If management doesn't want to provide the compensation/profit comparison to employees, it's still a good management tool to develop for tracking compensation costs.
Total compensation
When discussing compensation, many managers make the error of focusing attention on base salaries (sometimes we include bonuses or other incentive compensation). This has been done for such a long time that individuals either forget or disregard other things that they receive.
A useful exercise for management to undertake is a compilation of what an employee's total compensation truly equals.
We've found that when this has been done, both management and employees are amazed at what total compensation amounts to.
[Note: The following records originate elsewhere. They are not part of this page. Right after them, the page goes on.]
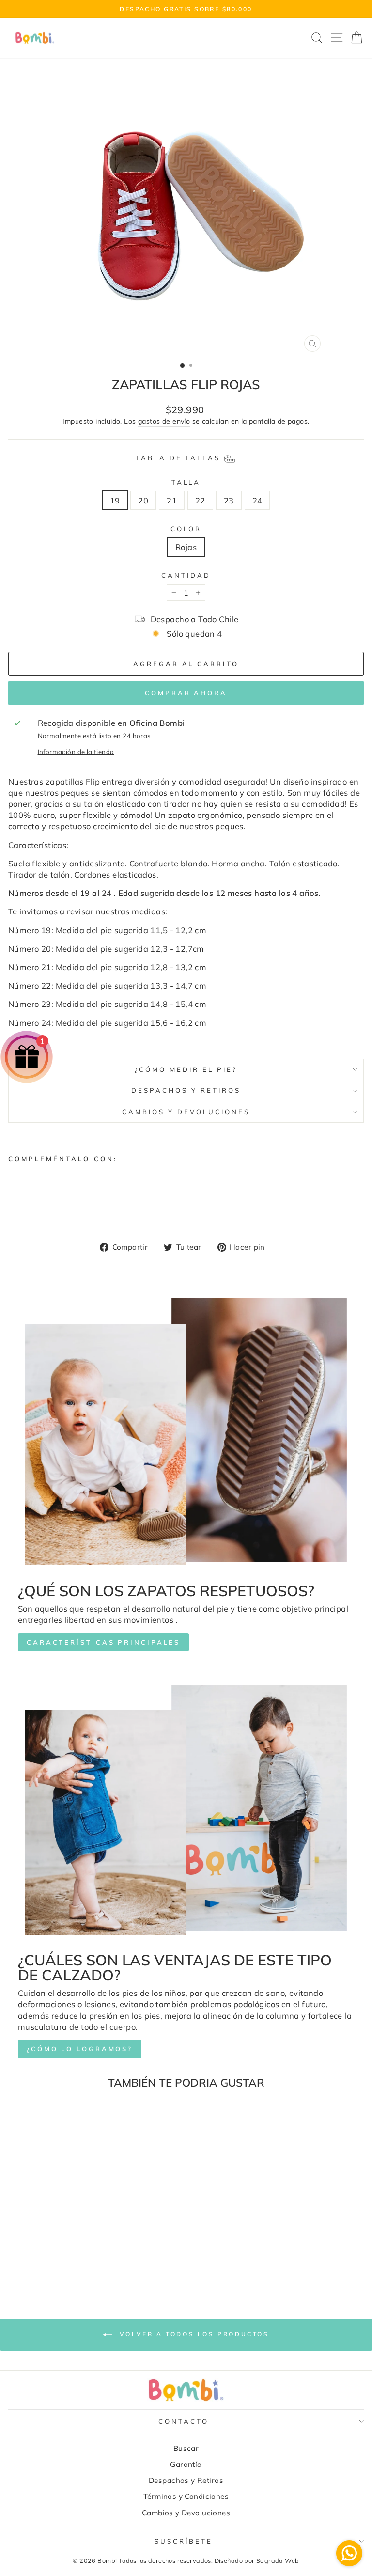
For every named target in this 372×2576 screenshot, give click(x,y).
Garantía (186, 2464)
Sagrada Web (277, 2560)
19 (115, 500)
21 (172, 500)
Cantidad (186, 575)
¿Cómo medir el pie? (186, 1069)
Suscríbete (184, 2541)
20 (143, 500)
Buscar (186, 2448)
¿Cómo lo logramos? (80, 2049)
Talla (186, 482)
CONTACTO (183, 2421)
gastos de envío (164, 421)
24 (257, 500)
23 (229, 500)
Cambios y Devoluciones (185, 1111)
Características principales (103, 1642)
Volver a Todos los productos (192, 2334)
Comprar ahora (186, 693)
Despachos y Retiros (186, 1090)
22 (200, 500)
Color (186, 529)
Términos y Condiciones (186, 2496)
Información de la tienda (76, 751)
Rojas (186, 547)
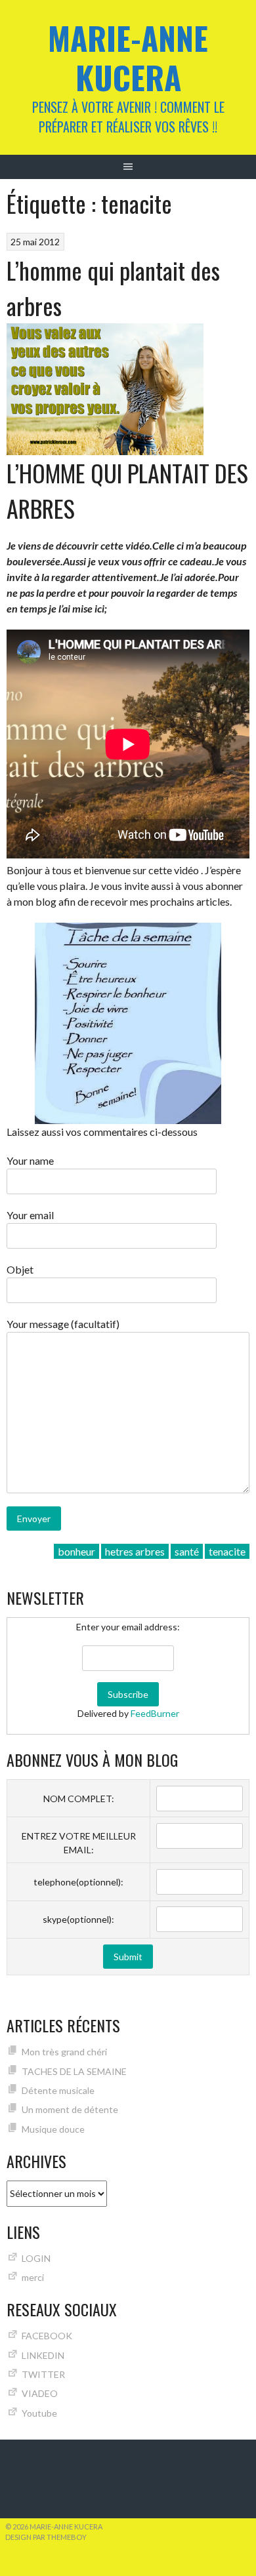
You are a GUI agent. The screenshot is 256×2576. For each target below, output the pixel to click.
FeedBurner (155, 1713)
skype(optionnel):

Some items are very apparent – salary, bonuses, and vacations. However, most employees have no idea what other components of compensation are costing the company.
Let's look at some of these other aspects of compensation:
Life and health benefits:
- Cost of life insurance.
- Cost of short-term disability insurance.
- Paid sick leave.
- Government premiums for health insurance, unemployment insurance and WSIB.
- Medical and dental insurance.
Training and development:
- Cost of in-house seminars.
- Payment of tuition.
- Payment for development courses.
Ancillary Costs:
- Parking.
- Cell phone and/or blackberry costs.
- Lunch room and/or coffee expenses.
- Recreation costs.
Post employment costs:
- CPP
- Base pension or RRSP contributions
- Matching pension contributions.
The above list certainly isn't complete, but it gives an idea of costs incurred for employees. These costs will likely vary by employee based on their status and occupation. However, they're all costs that an employer incurs. Most employees take them for granted and don't ever think of the total cost that each of them represents.
It takes time and effort to develop this information on a per-employee basis, but it's useful to do from time to time to bring the realities of compensation to both the employee and management.